Test flights are part of the Sustainable aviation test environment draft. It was established to test low-carbon technologies for aviation from its base at Kirkwall Airport, Orkney.

However, while hybrid flights mark an important step towards greening air travel, Friends of the Earth warned that action is needed now to curb the rise in aviation emissions.

The hybrid jet uses 30 percent less fuel than its non-hybrid rivals. Image: Ampaire

“We will not beat the climate crisis by waiting for greener solutions tomorrow; we need real action today” said charity. He is campaigning for a tax on frequent fliers and to stop the expansion of the airport in the UK.

Those who avoid the skies in the name of the weather are being cared for by a growing number of ground travel companies. The French startup Midnight trains It is one of them. It recently announced plans to restart the sleeper concept with a fleet of ‘rolling hotels’ that will transport passengers between European cities from April 2022. Other European rail operators have similar plans.

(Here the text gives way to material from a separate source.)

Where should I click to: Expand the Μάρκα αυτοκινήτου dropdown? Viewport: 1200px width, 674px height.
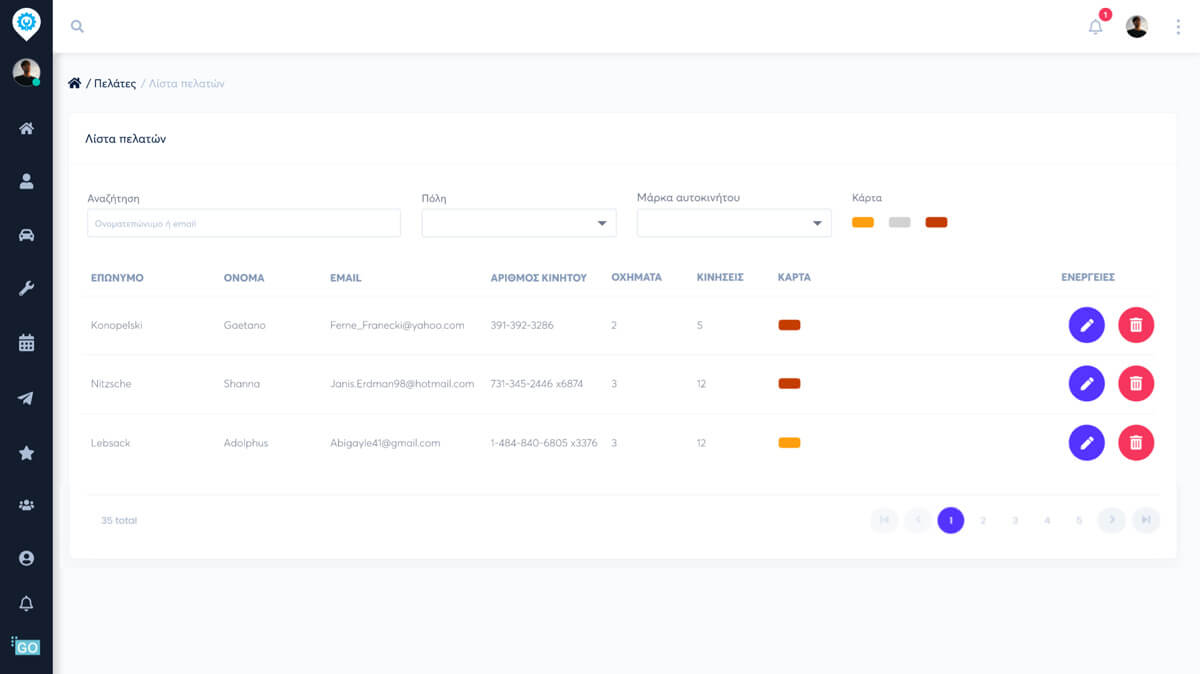pos(734,222)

Then there is a travel agency without flights Byway. It was launched in the second UK lockdown to capitalize on the growing demand for no-fly holidays and promote the virtues of slow travel. Its founder, Cat Jones, told Positive News that the business is booming.

“It’s really exciting because it seems like now is the time to travel slowly. Now is the time when people stop thinking of trains as a substitute for airplanes and start thinking of them as a form of vacation and traveling differently, ”he said.